[Items from a data source]
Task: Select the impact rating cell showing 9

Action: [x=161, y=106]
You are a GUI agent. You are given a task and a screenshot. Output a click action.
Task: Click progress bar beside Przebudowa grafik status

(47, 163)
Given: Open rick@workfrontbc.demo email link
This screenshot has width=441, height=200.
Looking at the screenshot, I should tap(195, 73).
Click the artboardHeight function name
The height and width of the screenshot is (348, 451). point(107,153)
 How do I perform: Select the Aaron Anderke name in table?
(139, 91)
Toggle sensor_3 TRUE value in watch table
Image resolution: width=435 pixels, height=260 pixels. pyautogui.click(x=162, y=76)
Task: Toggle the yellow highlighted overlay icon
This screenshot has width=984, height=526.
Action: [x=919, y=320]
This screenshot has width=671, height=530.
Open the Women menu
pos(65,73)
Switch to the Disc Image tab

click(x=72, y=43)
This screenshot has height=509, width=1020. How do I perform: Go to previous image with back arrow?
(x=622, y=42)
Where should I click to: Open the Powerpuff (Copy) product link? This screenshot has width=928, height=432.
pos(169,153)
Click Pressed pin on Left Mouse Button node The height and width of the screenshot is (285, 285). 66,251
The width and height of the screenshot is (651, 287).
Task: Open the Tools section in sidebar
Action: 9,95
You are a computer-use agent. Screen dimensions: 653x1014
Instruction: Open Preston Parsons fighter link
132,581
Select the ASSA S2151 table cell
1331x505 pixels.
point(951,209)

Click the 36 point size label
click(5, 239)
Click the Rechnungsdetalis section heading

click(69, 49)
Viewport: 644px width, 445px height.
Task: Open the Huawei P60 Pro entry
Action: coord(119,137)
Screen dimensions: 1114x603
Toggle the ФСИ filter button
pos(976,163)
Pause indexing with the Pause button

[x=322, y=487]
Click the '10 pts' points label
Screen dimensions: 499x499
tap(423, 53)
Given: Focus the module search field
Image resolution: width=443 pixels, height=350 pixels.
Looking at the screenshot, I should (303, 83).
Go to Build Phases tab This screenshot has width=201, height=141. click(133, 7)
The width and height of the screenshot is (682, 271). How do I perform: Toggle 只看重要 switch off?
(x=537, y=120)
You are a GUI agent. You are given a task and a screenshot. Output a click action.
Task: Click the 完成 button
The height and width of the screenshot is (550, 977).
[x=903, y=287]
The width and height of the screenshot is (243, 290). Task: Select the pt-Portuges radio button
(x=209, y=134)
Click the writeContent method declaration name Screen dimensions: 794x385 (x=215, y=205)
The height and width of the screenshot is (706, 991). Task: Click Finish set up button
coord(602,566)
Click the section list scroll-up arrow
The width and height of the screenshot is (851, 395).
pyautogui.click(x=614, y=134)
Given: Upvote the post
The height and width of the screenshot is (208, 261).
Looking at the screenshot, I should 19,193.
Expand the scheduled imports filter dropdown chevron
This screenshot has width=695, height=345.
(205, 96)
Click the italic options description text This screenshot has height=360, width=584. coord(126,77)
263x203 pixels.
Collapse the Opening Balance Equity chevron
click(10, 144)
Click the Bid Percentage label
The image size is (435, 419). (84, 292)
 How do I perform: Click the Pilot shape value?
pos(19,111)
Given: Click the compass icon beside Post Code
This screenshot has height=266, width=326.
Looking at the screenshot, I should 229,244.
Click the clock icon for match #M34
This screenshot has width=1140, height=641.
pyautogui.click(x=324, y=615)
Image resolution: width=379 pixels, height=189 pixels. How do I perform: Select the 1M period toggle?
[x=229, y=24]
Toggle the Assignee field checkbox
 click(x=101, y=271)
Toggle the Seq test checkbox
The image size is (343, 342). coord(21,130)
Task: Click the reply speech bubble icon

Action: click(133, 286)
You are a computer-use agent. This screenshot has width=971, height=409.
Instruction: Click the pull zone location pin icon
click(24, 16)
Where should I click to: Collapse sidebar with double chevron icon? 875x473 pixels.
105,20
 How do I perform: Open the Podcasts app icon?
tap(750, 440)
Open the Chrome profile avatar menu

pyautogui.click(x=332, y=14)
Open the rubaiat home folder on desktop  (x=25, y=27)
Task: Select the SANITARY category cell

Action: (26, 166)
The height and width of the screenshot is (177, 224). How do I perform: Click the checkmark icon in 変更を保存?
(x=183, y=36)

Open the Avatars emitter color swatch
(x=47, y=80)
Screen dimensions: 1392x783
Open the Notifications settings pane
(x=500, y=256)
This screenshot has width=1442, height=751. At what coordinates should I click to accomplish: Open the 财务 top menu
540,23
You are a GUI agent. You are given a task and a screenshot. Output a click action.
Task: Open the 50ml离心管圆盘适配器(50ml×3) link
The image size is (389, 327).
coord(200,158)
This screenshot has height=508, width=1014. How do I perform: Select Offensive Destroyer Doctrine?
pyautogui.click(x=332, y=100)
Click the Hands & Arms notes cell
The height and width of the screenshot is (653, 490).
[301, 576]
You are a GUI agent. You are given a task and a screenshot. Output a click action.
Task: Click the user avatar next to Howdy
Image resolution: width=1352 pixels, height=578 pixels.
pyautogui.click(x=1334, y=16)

Exercise: Exactly reproduce the entries in their entirety.

Exercise solution:
Task: Select the impact rating cell showing 9

Action: [x=161, y=106]
You are a GUI agent. You are given a task and a screenshot. Output a click action.
Task: Click progress bar beside Przebudowa grafik status

(47, 163)
Given: Open rick@workfrontbc.demo email link
This screenshot has width=441, height=200.
Looking at the screenshot, I should tap(195, 73).
Click the artboardHeight function name
The height and width of the screenshot is (348, 451). point(107,153)
 How do I perform: Select the Aaron Anderke name in table?
(139, 91)
Toggle sensor_3 TRUE value in watch table
Image resolution: width=435 pixels, height=260 pixels. pyautogui.click(x=162, y=76)
Task: Toggle the yellow highlighted overlay icon
This screenshot has width=984, height=526.
Action: [x=919, y=320]
This screenshot has width=671, height=530.
Open the Women menu
pos(65,73)
Switch to the Disc Image tab

click(x=72, y=43)
This screenshot has height=509, width=1020. How do I perform: Go to previous image with back arrow?
(x=622, y=42)
Where should I click to: Open the Powerpuff (Copy) product link? This screenshot has width=928, height=432.
pos(169,153)
Click Pressed pin on Left Mouse Button node The height and width of the screenshot is (285, 285). 66,251
The width and height of the screenshot is (651, 287).
Task: Open the Tools section in sidebar
Action: 9,95
You are a computer-use agent. Screen dimensions: 653x1014
Instruction: Open Preston Parsons fighter link
132,581
Select the ASSA S2151 table cell
1331x505 pixels.
point(951,209)

Click the 36 point size label
click(5, 239)
Click the Rechnungsdetalis section heading

click(69, 49)
Viewport: 644px width, 445px height.
Task: Open the Huawei P60 Pro entry
Action: coord(119,137)
Screen dimensions: 1114x603
Toggle the ФСИ filter button
pos(976,163)
Pause indexing with the Pause button

[x=322, y=487]
Click the '10 pts' points label
Screen dimensions: 499x499
tap(423, 53)
Given: Focus the module search field
Image resolution: width=443 pixels, height=350 pixels.
Looking at the screenshot, I should (303, 83).
Go to Build Phases tab This screenshot has width=201, height=141. click(133, 7)
The width and height of the screenshot is (682, 271). How do I perform: Toggle 只看重要 switch off?
(x=537, y=120)
You are a GUI agent. You are given a task and a screenshot. Output a click action.
Task: Click the 完成 button
The height and width of the screenshot is (550, 977).
[x=903, y=287]
The width and height of the screenshot is (243, 290). Task: Select the pt-Portuges radio button
(x=209, y=134)
Click the writeContent method declaration name Screen dimensions: 794x385 (x=215, y=205)
The height and width of the screenshot is (706, 991). Task: Click Finish set up button
coord(602,566)
Click the section list scroll-up arrow
The width and height of the screenshot is (851, 395).
pyautogui.click(x=614, y=134)
Given: Upvote the post
The height and width of the screenshot is (208, 261).
Looking at the screenshot, I should 19,193.
Expand the scheduled imports filter dropdown chevron
This screenshot has width=695, height=345.
(205, 96)
Click the italic options description text This screenshot has height=360, width=584. coord(126,77)
263x203 pixels.
Collapse the Opening Balance Equity chevron
click(10, 144)
Click the Bid Percentage label
The image size is (435, 419). (84, 292)
 How do I perform: Click the Pilot shape value?
pos(19,111)
Given: Click the compass icon beside Post Code
This screenshot has height=266, width=326.
Looking at the screenshot, I should 229,244.
Click the clock icon for match #M34
This screenshot has width=1140, height=641.
pyautogui.click(x=324, y=615)
Image resolution: width=379 pixels, height=189 pixels. How do I perform: Select the 1M period toggle?
[x=229, y=24]
Toggle the Assignee field checkbox
 click(x=101, y=271)
Toggle the Seq test checkbox
The image size is (343, 342). coord(21,130)
Task: Click the reply speech bubble icon

Action: click(133, 286)
You are a computer-use agent. This screenshot has width=971, height=409.
Instruction: Click the pull zone location pin icon
click(24, 16)
Where should I click to: Collapse sidebar with double chevron icon? 875x473 pixels.
105,20
 How do I perform: Open the Podcasts app icon?
tap(750, 440)
Open the Chrome profile avatar menu

pyautogui.click(x=332, y=14)
Open the rubaiat home folder on desktop  (x=25, y=27)
Task: Select the SANITARY category cell

Action: (26, 166)
The height and width of the screenshot is (177, 224). How do I perform: Click the checkmark icon in 変更を保存?
(x=183, y=36)

Open the Avatars emitter color swatch
(x=47, y=80)
Screen dimensions: 1392x783
Open the Notifications settings pane
(x=500, y=256)
This screenshot has width=1442, height=751. At what coordinates should I click to accomplish: Open the 财务 top menu
540,23
You are a GUI agent. You are given a task and a screenshot. Output a click action.
Task: Open the 50ml离心管圆盘适配器(50ml×3) link
The image size is (389, 327).
coord(200,158)
This screenshot has height=508, width=1014. How do I perform: Select Offensive Destroyer Doctrine?
pyautogui.click(x=332, y=100)
Click the Hands & Arms notes cell
The height and width of the screenshot is (653, 490).
[301, 576]
You are a GUI agent. You are given a task and a screenshot. Output a click action.
Task: Click the user avatar next to Howdy
Image resolution: width=1352 pixels, height=578 pixels.
pyautogui.click(x=1334, y=16)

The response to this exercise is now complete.